*Required action:* Copy out precisely the lines of the material that follows, beginning with the line containing "You are a GUI" and ending with its last line; exclude pictures.

*Supplied information:*
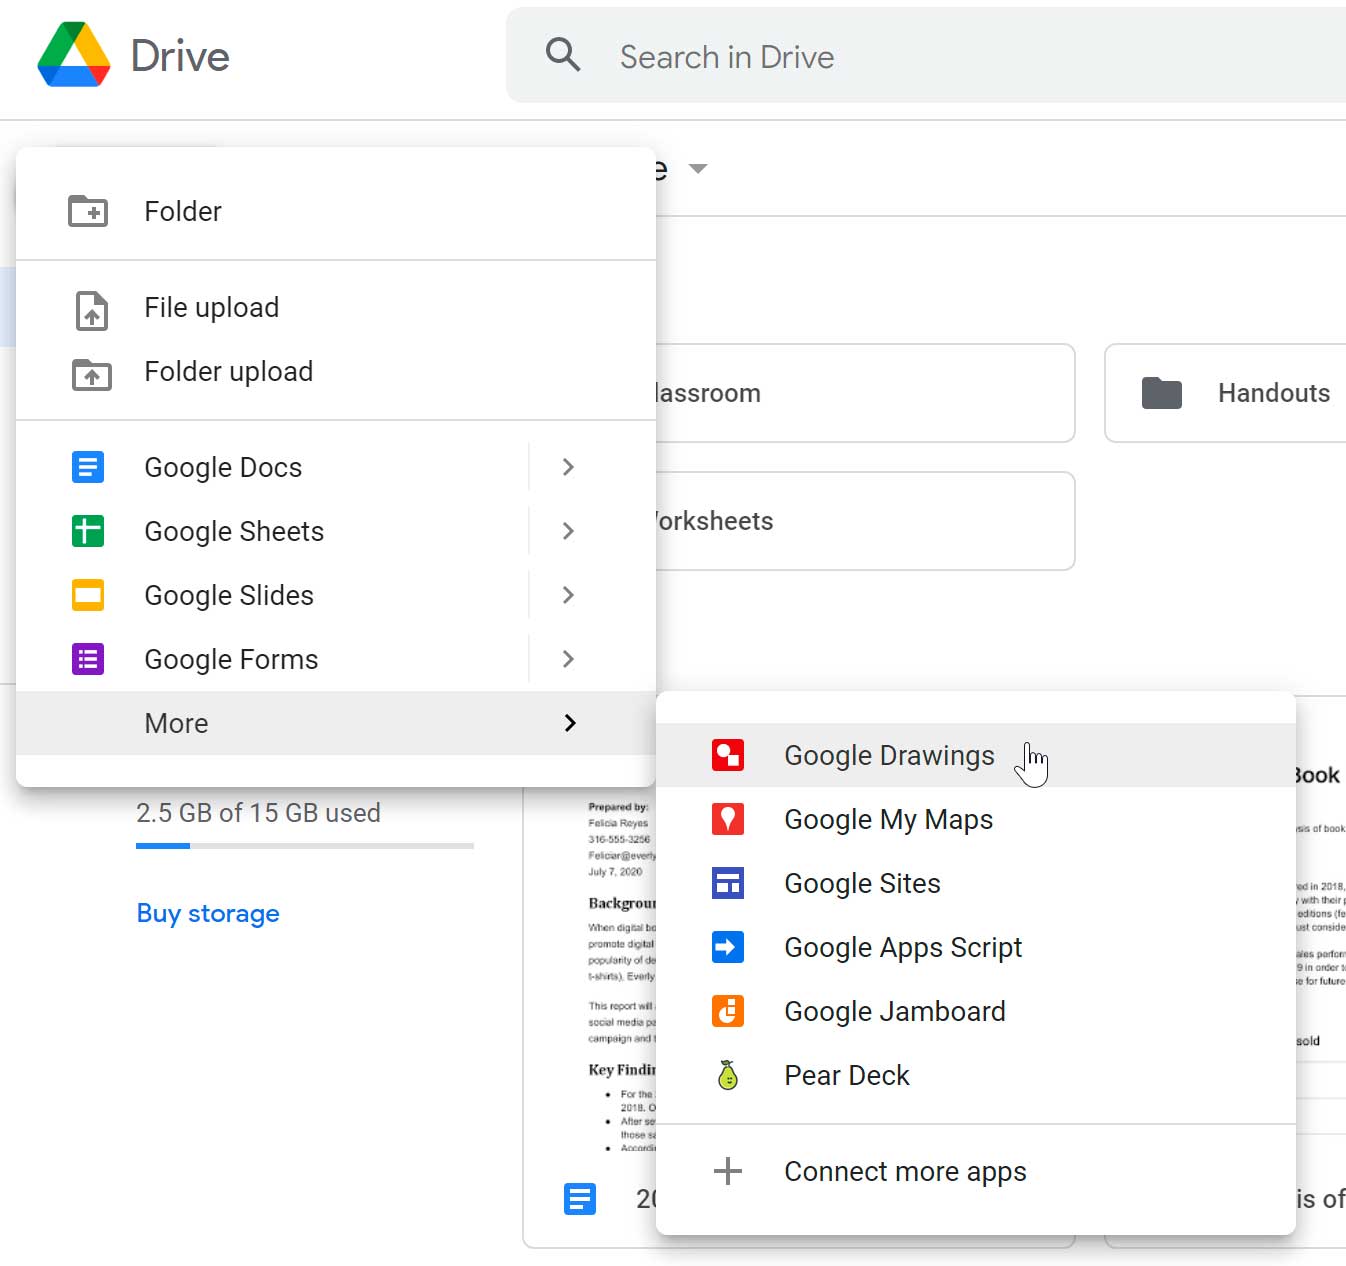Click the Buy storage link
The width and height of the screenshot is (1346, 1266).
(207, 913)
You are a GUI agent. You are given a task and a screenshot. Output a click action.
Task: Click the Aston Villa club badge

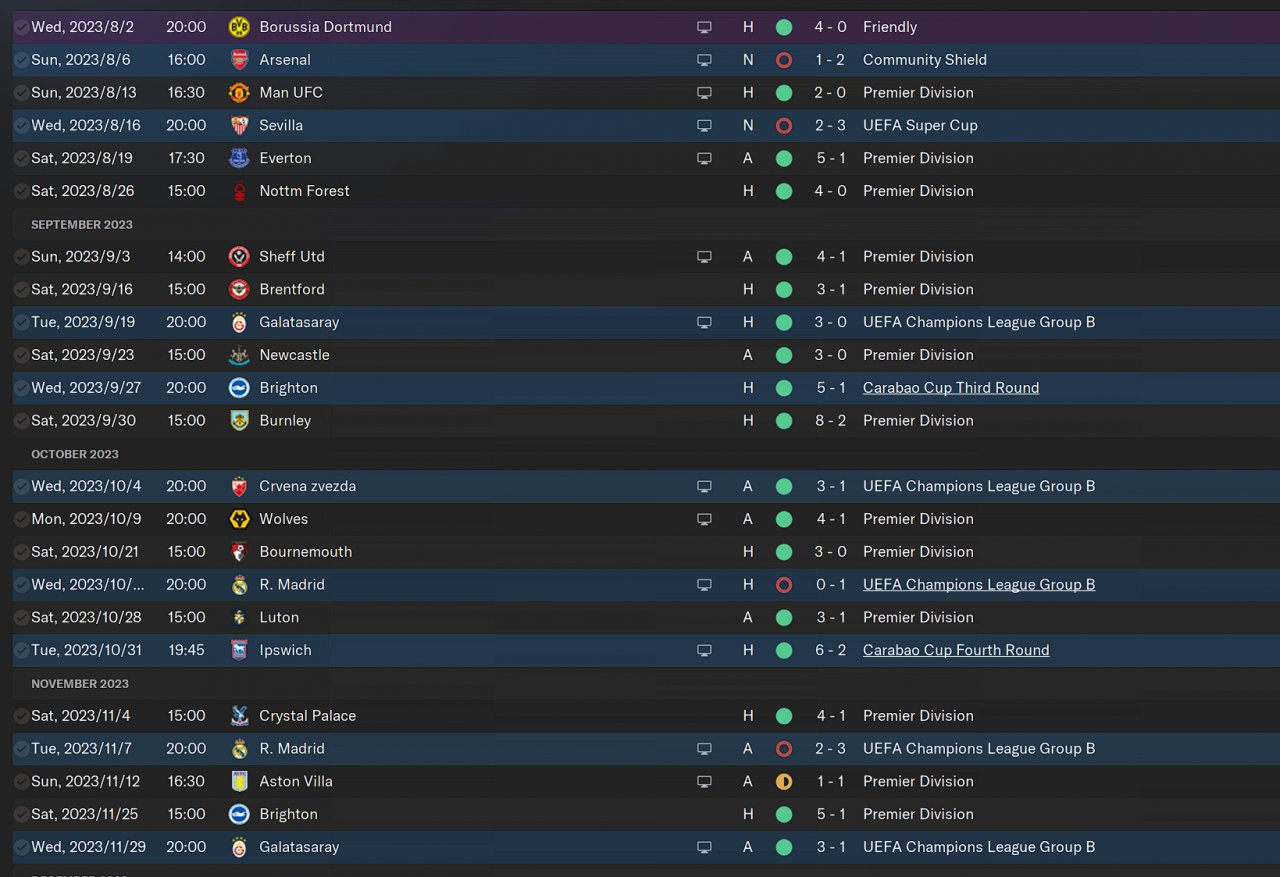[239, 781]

*Result for this exercise:*
You are a GUI agent. You are given a task and a screenshot. Output a click action.
Task: Click the Aston Villa club badge

[239, 781]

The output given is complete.